The story of Rochel Imeinu’s vatranus in giving up the simanim to Leah is an incredibly powerful example of how “letting go” can bring tremendous rachamin and mechilah to us and our families. Being mevater not only elevates our own ruchniyus, and brings us chochmah, but it makes Hashem conduct Himself middah k’neged middah towards us. Staying away from interpersonal arguments by being mevater in different areas – like we saw from the stories about apartments and balconies in Eretz Yisroel – brings multiple brachos and keeps us safe from danger, that was even decreed upon us (footnote #3 and Rashi there). This week, I will look (bli neder) for an opportunity to “let go” and keep quiet in a small area of my life where I strongly feel I am right (or the halacha is clearly on my side) and the other person is wrong. And in that zechus, may I see much bracha, hatzlacha, and rachamin in my life.


[i] וכן כתוב במלכים ב כ״א:ז: וַיָּשֶׂם אֶת פֶּסֶל הָאֲשֵׁרָה אֲשֶׁר עָשָׂה בַּבַּיִת, וגו’

[ii] רחל מבכה על בניה. מדרש אגדה אמר שהלכו אבות ואמהות לפייס את הקב”ה על שהעמיד מנשה דמות בהיכל ולא נתפייס נכנסה רחל אמרה לפניו רבונו של עולם רחמי מי מרובים רחמיך או רחמי ב”ו הוי אומר רחמיך מרובים והלא אני הכנסתי צרתי בתוך ביתי שכל עבודה שעבד יעקב את אבי לא עבד אלא בשבילי כשבאתי ליכנס לחופה הכניסו את אחותי ולא די ששתקתי אלא שמסרתי לה סימני אף אתה אם הכניסו בניך צרתך בביתך שתוק להם אמר לה יפה למדת סנגוריא יש שכר לפעולתך ולצדקתך שמסרת סימנך לאחותך (רש”י על ירמיהו שם)

[iii] דָּבָר אַחֵר, אִישׁ אִישׁ [“אִישׁ אִישׁ כִּי תִשְׂטֶה אִשְׁתּוֹ וּמָעֲלָה בוֹ מָעַל”,(במדבר ה׳:יב)] לִמְּדָה אוֹתְךָ הַתּוֹרָה שֶׁתְּהֵא וַתְּרָן בְּתוֹךְ בֵּיתֶךָ, נִשְׁפַּךְ יַיִן הֱוֵי וַתְּרָן (משלי ח, כא): לְהַנְחִיל וגו’, וְכֵן שַׁמְנָךְ, (משלי ח, כא): וְאֹצְרֹתֵיהֶם אֲמַלֵּא. נִקְרַע כְּסוּתְךָ (תהלים כ, ו): יְמַלֵּא ה’ כָּל מִשְׁאֲלוֹתֶךָ, אֲבָל אִם שָׁמַעְתָּ דָּבָר עַל אִשְׁתְּךָ קוּם כַּגֶּבֶר, לְמִי שֶׁגֶּבֶר אַתְּ הֱוֵי גֶּבֶר, לְכָךְ נֶאֱמַר: אִישׁ אִישׁ.

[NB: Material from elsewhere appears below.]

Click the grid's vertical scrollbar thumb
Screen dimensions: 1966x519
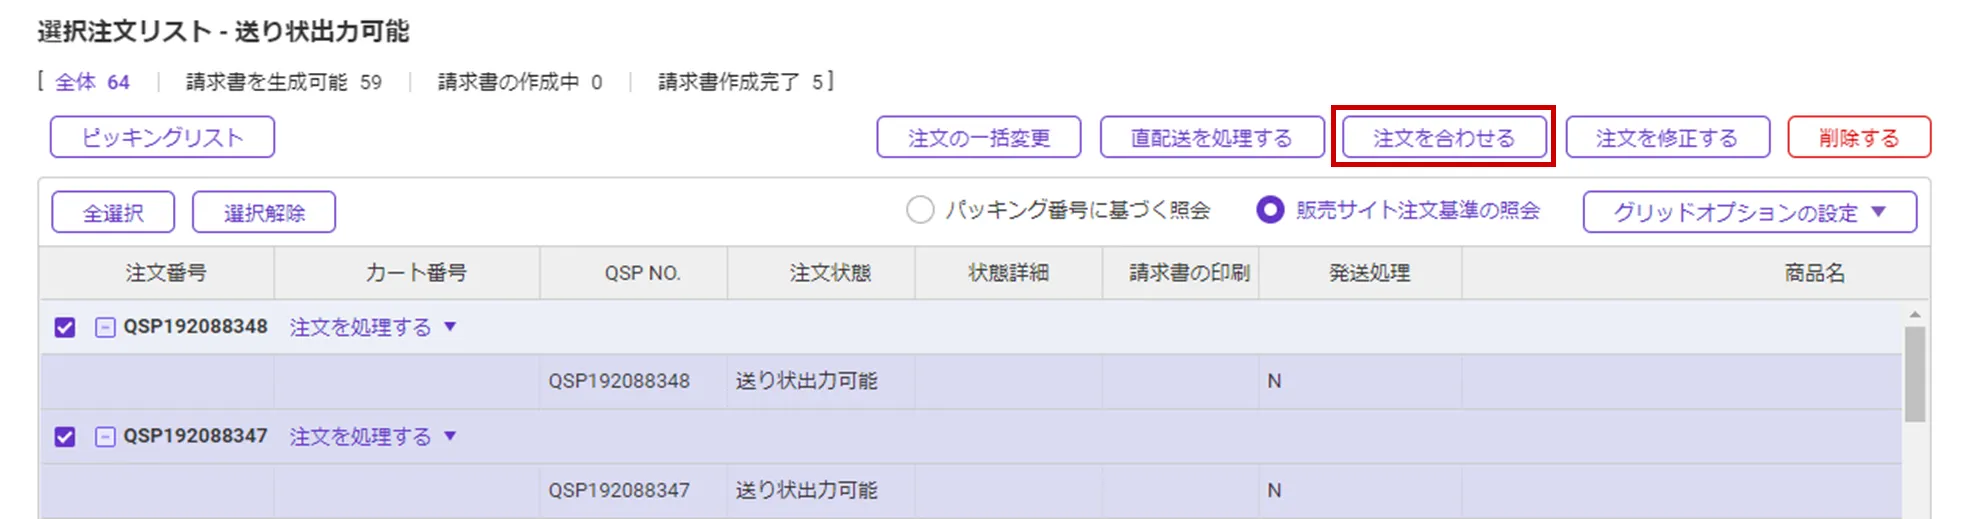pos(1914,375)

[iv] ההוא דהוה קאמר ואזיל טוביה דשמע ואדיש חלפוה בישתיה מאה (רש”י: טוביה דשמע ואדיש – אשריו ששומע חרפתו ושותק ומרגיל בכך ואדיש כמו דדש דש [גיטין דף נו:]; חלפוה בישתיה מאה – הלכו להם בשתיקתו מאה רעות שהיו באות עליו על ידי התגר)

[v] תָּנוּ רַבָּנַן: הַנֶּעֱלָבִין וְאֵינָן עוֹלְבִים, שׁוֹמְעִין חֶרְפָּתָן וְאֵין מְשִׁיבִין, עוֹשִׂין מֵאַהֲבָה וּשְׂמֵחִין בְּיִסּוּרִין, עֲלֵיהֶן הַכָּתוּב אוֹמֵר: ״וְאוֹהֲבָיו כְּצֵאת הַשֶּׁמֶשׁ בִּגְבוּרָתוֹ״.